Could you rescale the rows starting at the line containing "Viewport: 1395px width, 700px" and ending at the line containing "[x=270, y=202]", giving back only those lines with their requests? Multiply each click coordinate in the answers by 1.55 and round it to a whole number, with halves rounding up.

** begin Task data **

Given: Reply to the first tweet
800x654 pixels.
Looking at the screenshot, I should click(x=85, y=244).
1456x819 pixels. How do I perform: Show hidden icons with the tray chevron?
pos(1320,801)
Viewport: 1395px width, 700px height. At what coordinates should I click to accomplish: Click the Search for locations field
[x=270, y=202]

** end Task data **
** begin Task data **

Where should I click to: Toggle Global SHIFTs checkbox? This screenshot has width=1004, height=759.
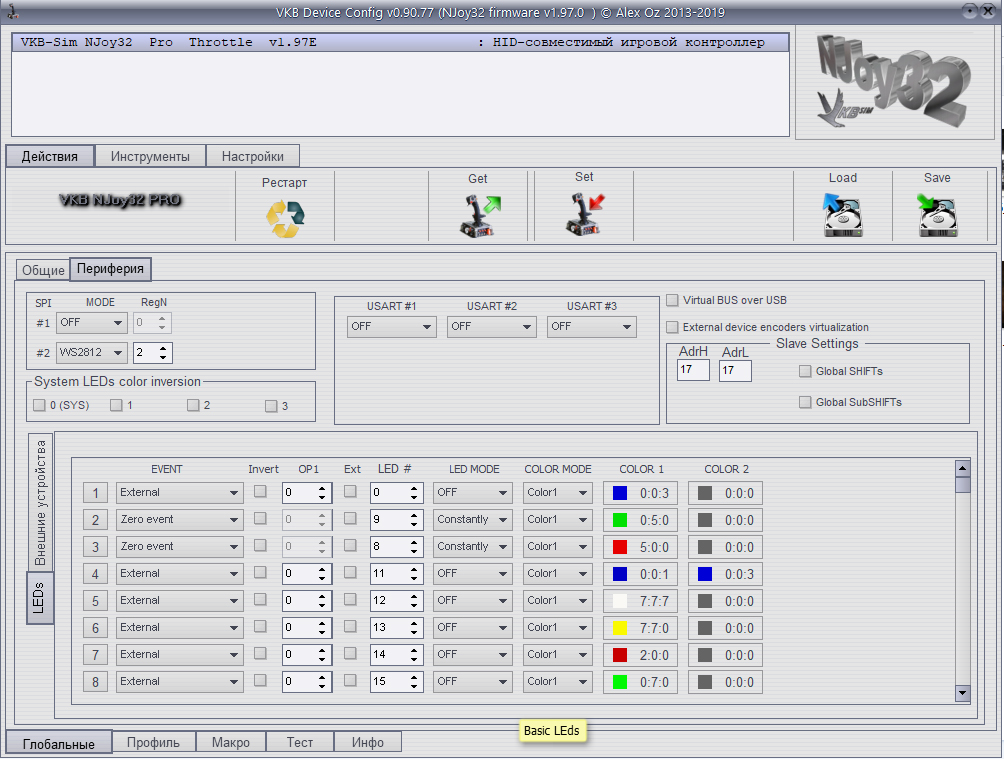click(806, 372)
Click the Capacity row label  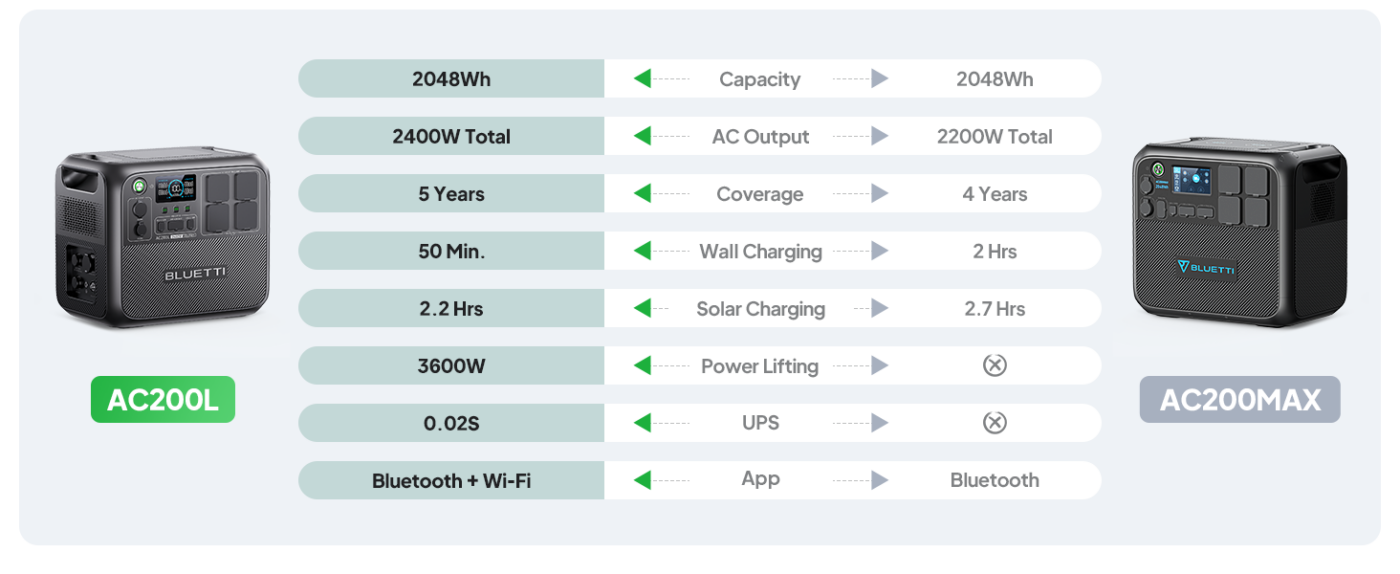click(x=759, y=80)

** end Task data **

• [Exercise output]
Viewport: 1395px width, 700px height. At what coordinates should I click to accomplish: Click the Search for locations field
[x=419, y=313]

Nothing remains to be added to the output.